## 本文
..........

個人が不要になったものを売買できるフリマアプリやネットオークション。便利なサービスである一方、個人間で行う取引だけにトラブルが起きることもある。

大手オークションサイトで未使用のキャラクター玩具を出品したという島村さん(仮名、60代男性)は、10数年前に返品詐欺と思われるトラブルに見舞われたつらい記憶がある。

「ゲームに出て来るキャラクターの合金製玩具で、好きで集めていたので購入した時の袋を開けずに飾っていました。定価より安く出品して落札されたのですが、3か月近く経って『カビが生えたから返金して欲しい』と連絡が来ました」

定価は1980円で、1000円で落札されたという。サービスとも言える価格の商品に数か月経ってからクレームとは驚きだ。その後はどうなったのか、編集部では島村さんに詳しい話を聞いた。(文:篠原みつき)

返金拒否すると「詐欺」「ひどい出品者」というコメントがズラリと並ぶ事態に

その当時、島村さんはオークションサイトを10年以上利用しており、サイト内での評価は高かった。

「それまで『悪い』と評価されたことはありませんでした。カビの件をメーカーに確認したところ、『前列はない』という回答でした」

..........

## 記録一覧
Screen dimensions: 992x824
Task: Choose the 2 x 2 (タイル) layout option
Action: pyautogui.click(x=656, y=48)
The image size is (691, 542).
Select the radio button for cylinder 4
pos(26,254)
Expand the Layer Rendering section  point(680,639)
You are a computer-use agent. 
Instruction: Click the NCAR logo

..........

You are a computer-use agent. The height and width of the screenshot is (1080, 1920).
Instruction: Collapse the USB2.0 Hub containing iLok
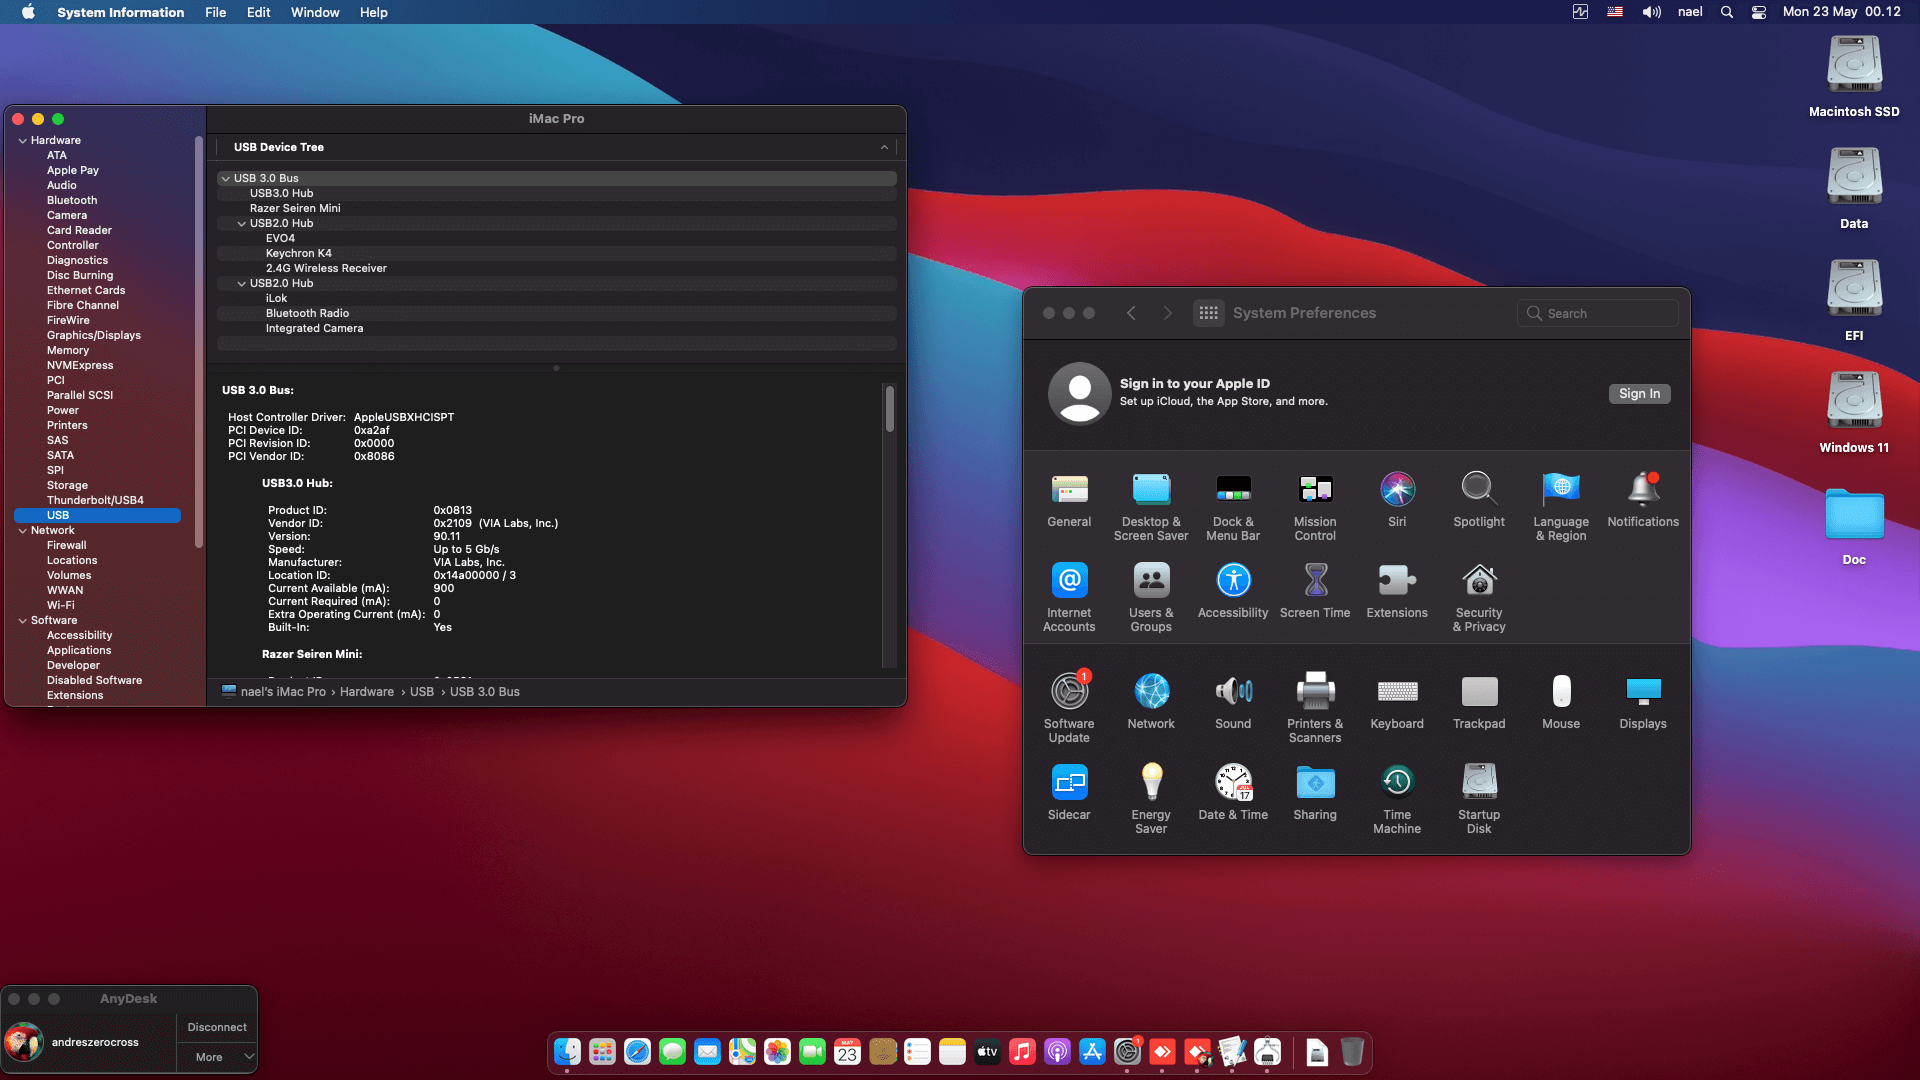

..........

## 課題一覧
[a] 記録の中で「Instruction」という語を含む行を数え、その数だけを答えなさい。
[b] ネットオークションでの返金トラブルを扱った本文を、最後の文の後から書き継ぎなさい。
本文と記録の間には何の関係もない。

## 課題別の解答
[a] 2

[b]
そもそも数か月経ってからカビが生えたというなら、商品が届いてからの保管状態が悪かったことが考えられる。合金製なら相当なことが無い限りカビないだろう。それでも、島村さんは誠実な対応をした。「落札者に『送料を含めて返金する』と連絡すると、『商品は捨てたのでない』という返事でした。それでは返金できないと伝えると、今度はQ&Aサイトに載せると言われました」

これは脅しではなく、実行されてしまう。

「相談が掲載された途端、10以上の返信があり『詐欺』『ひどい出品者』という批判コメントがズラリと並びました。私もそのサイトをよく利用していましたが、相談後にコメントが一気に来るというのは、時事的な相談内容のものでしかなかったし、どのコメントも言葉は変えても句読点の付け方が似ていました。つまり複数アカウントで自作自演でやっていると分かりました」

計画的に追い詰めてくる、タチの悪い相手のようだった。しかし、当時はやり取りが全て個人間のメールで行われており、無視することもできなかった。

「結局、こちらの住所も連絡先も知られていて怖いので、送料含めて返金しました。運営に相談や通報もしましたが、回答は、『お互いで解決してほしい』とのことでした」

結局、運営が助けてくれることはなく、泣き寝入りとなってしまった。ところが、話はこれで終わらない。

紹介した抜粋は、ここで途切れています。